> _Problem to work on_
Exactly the lines from the one containing "The width and" through the final line of the data below, with pictures omitted, make up the answer.

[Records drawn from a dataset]
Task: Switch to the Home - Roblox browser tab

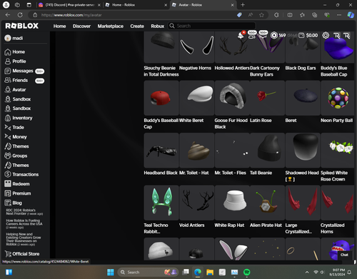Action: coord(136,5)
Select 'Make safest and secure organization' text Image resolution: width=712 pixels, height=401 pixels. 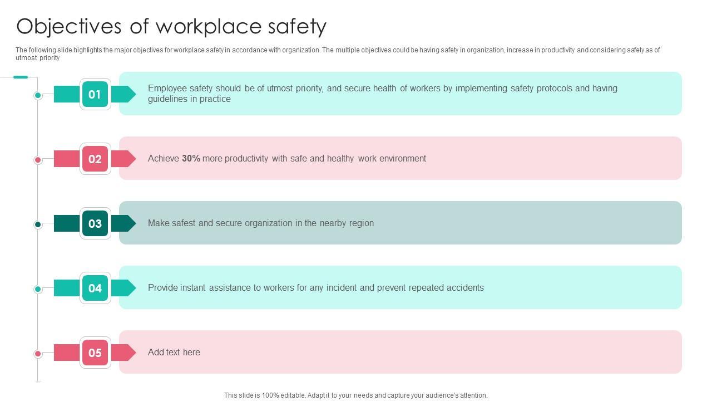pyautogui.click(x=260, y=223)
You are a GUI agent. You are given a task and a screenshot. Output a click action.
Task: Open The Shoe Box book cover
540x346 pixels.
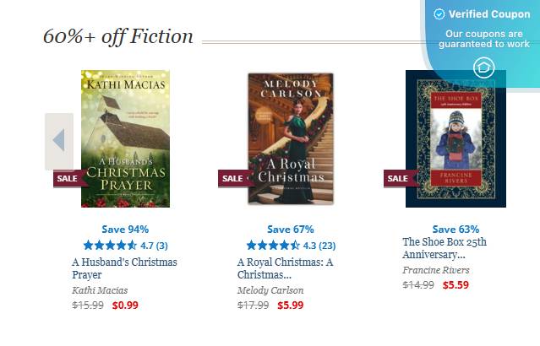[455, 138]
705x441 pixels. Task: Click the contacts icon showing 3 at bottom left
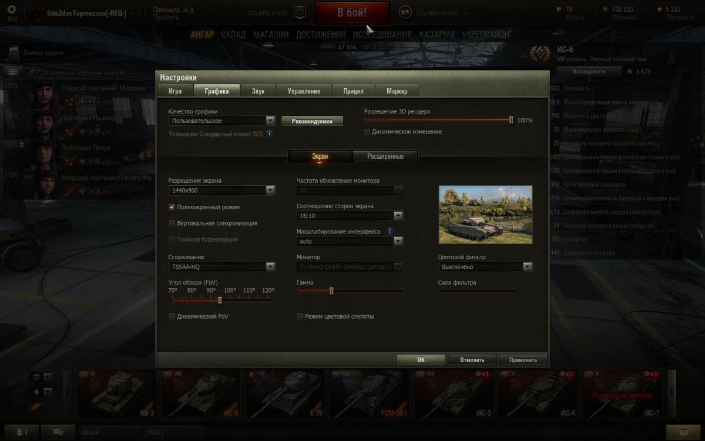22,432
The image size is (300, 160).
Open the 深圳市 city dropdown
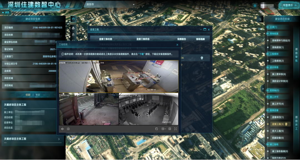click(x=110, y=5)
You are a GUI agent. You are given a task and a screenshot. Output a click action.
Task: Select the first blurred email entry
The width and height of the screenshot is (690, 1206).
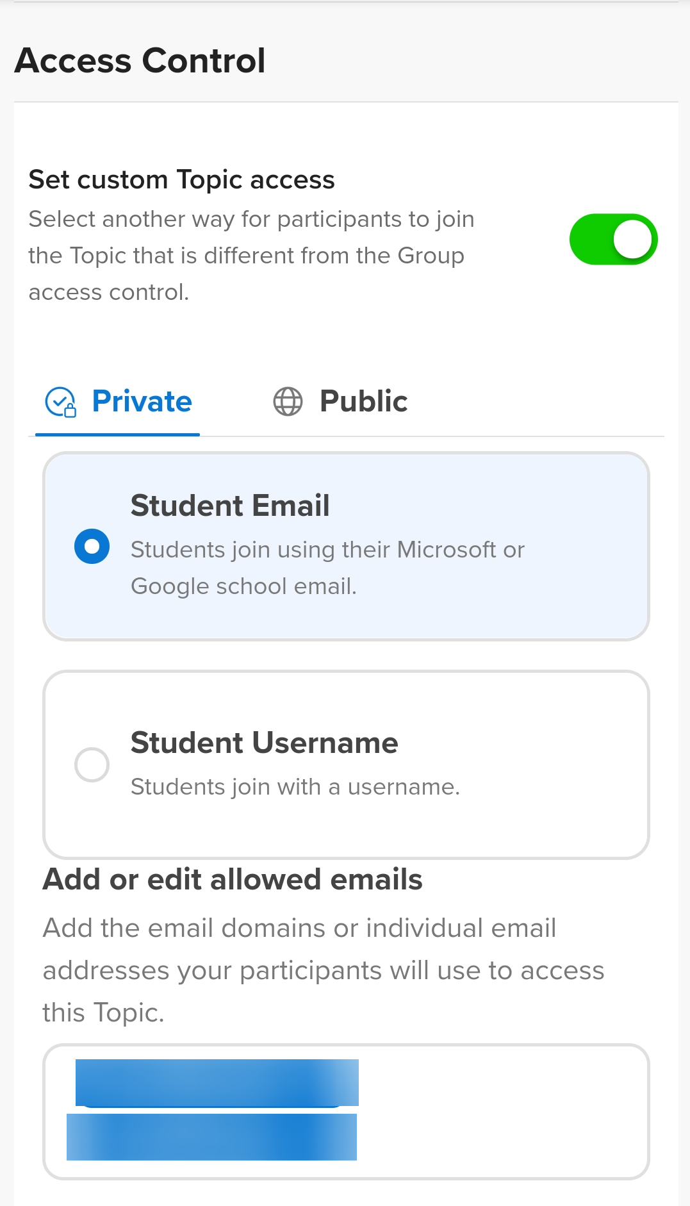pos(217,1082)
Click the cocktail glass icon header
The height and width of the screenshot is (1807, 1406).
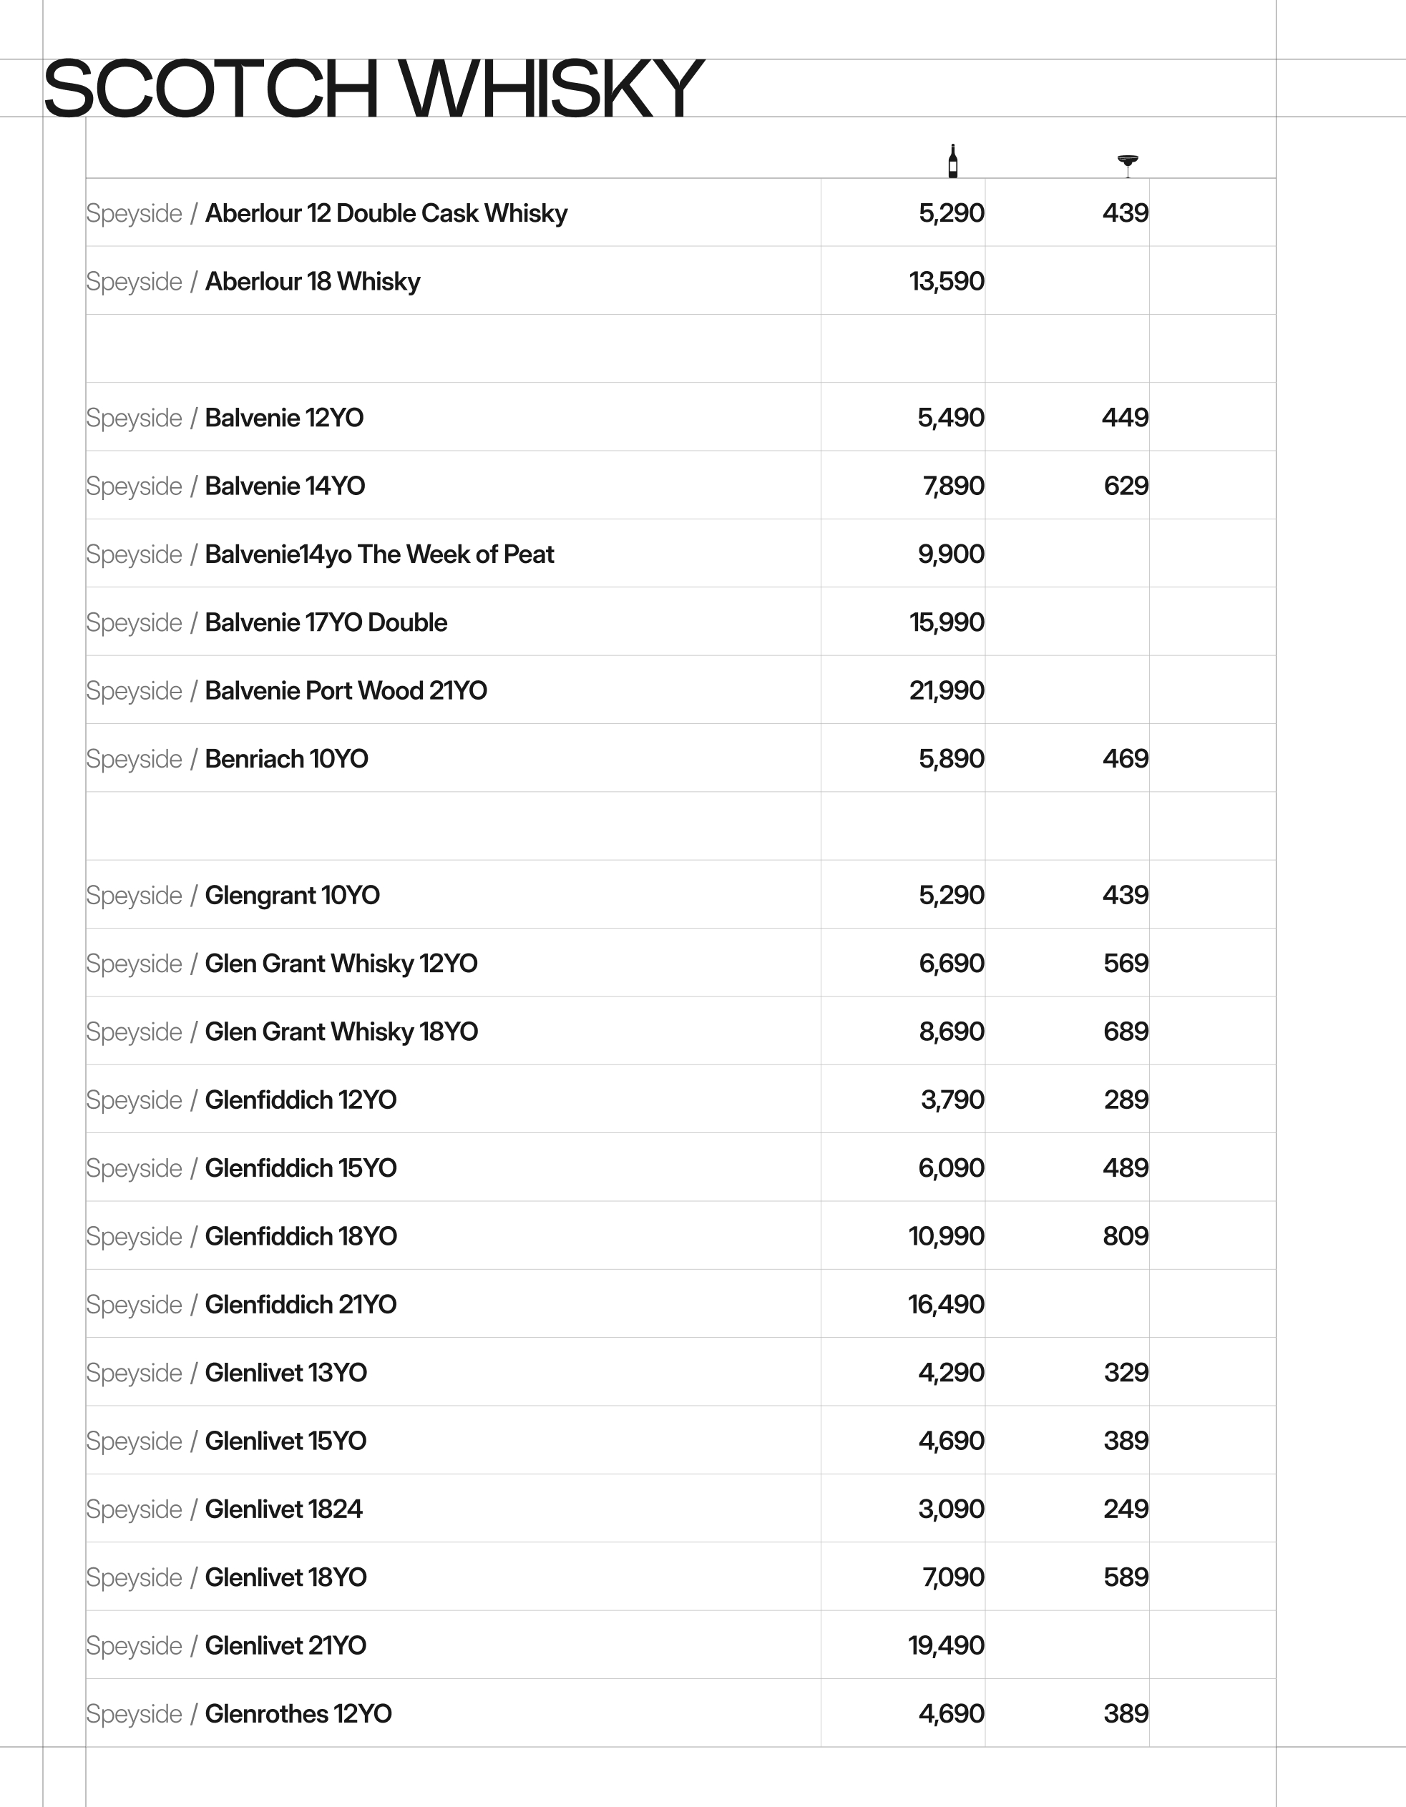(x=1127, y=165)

> _Output below_
The width and height of the screenshot is (690, 1206).
pos(217,1082)
Click the cocktail glass icon header
The height and width of the screenshot is (1807, 1406).
(x=1127, y=165)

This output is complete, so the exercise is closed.